A ação foi feita por meio da Coordenadoria Estadual da Mulher em Situação de Violência Doméstica e Familiar (Cemulher-MT), sob coordenação da desembargadora Vandymara Galvão Ramos Paiva Zanolo. A Rede conta ainda com a participação de instituições da segurança pública, Ministério Público, Defensoria Pública, Municípios, dentre outras.

Plenário da Câmara Municipal com diversas mulheres assistindo a uma palestra. O palestrante está em pé na frente, e uma tela projeta conteúdo ao lado direito.Além da assinatura do Termo de Cooperação Técnica entre os órgãos e instituições participantes, a passagem da equipe do Cemulher-MT por Gaúcha do Norte proporcionou ainda a capacitação de 32 pessoas que atuarão na Rede. A implantação da Rede de Enfrentamento foi efetivada após pedido da Patrulha Maria da Penha do município.

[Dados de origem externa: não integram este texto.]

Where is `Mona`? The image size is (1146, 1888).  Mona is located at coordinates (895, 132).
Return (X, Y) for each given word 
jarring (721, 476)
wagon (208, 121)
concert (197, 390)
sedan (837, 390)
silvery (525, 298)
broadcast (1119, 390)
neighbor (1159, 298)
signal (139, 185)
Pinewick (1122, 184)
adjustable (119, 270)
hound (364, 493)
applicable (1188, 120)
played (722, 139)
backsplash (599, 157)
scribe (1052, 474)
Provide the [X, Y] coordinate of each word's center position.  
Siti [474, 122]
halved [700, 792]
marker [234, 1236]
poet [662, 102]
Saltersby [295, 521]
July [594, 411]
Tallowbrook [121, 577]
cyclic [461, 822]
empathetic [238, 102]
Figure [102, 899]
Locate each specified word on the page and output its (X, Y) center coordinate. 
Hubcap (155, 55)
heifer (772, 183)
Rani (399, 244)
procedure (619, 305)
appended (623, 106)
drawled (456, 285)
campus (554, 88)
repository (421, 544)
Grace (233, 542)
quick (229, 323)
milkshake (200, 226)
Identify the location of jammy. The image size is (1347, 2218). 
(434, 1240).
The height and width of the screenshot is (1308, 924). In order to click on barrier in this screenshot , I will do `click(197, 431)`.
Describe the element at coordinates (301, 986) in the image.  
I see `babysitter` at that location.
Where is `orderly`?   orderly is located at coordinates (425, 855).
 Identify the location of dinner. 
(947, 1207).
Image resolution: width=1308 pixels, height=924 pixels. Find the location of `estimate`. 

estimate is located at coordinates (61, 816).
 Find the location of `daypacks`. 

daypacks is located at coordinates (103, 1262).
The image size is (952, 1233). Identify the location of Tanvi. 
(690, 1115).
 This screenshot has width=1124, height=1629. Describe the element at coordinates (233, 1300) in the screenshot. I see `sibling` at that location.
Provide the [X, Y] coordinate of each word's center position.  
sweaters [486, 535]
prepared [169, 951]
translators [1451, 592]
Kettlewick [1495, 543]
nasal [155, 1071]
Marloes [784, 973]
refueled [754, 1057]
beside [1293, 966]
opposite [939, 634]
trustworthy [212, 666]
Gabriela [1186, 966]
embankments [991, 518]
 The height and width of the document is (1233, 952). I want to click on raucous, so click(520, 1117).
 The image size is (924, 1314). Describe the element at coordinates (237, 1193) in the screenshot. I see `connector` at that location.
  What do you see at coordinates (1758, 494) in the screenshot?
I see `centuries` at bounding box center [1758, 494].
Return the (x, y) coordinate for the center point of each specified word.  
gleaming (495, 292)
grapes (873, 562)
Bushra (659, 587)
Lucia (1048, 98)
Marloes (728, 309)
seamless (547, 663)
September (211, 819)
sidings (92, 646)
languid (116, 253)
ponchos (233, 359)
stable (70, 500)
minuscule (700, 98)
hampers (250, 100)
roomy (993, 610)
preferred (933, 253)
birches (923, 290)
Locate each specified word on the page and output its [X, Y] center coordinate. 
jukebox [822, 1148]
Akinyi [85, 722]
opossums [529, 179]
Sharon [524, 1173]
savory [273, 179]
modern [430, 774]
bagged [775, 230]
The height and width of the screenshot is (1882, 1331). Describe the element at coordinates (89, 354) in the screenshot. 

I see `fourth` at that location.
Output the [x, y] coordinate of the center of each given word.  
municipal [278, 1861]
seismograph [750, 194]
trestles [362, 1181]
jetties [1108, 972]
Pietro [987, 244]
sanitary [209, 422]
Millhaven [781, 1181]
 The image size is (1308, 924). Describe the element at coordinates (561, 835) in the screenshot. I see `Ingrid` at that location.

“Percebemos a dificuldade que temos ao atender sozinhos os casos de violência doméstica. Precisamos da Rede para oferecer uma proteção e suporte maior. Com essa união, podemos agir em conformidade nesse propósito, que é proteger a vida da mulher”, explicou a soldado PM Gisele Bernardo Pinto Matos, comandante da Patrulha Maria da Penha de Gaúcha do Norte.

Para Tiago Gonçalves dos Santos, juiz substituto da 1ª Vara de Paranatinga – comarca que realizada o atendimento jurisdicional de Gaúcha do Norte, a instalação da Rede de Enfrentamento é um marco importante. “Mais uma vez o Poder Judiciário vai até a comunidade, desta vez em parceria, com o objetivo de melhorar nossa sociedade, principalmente para as mulheres e meninas que tanto sofrem em nosso estado”, disse.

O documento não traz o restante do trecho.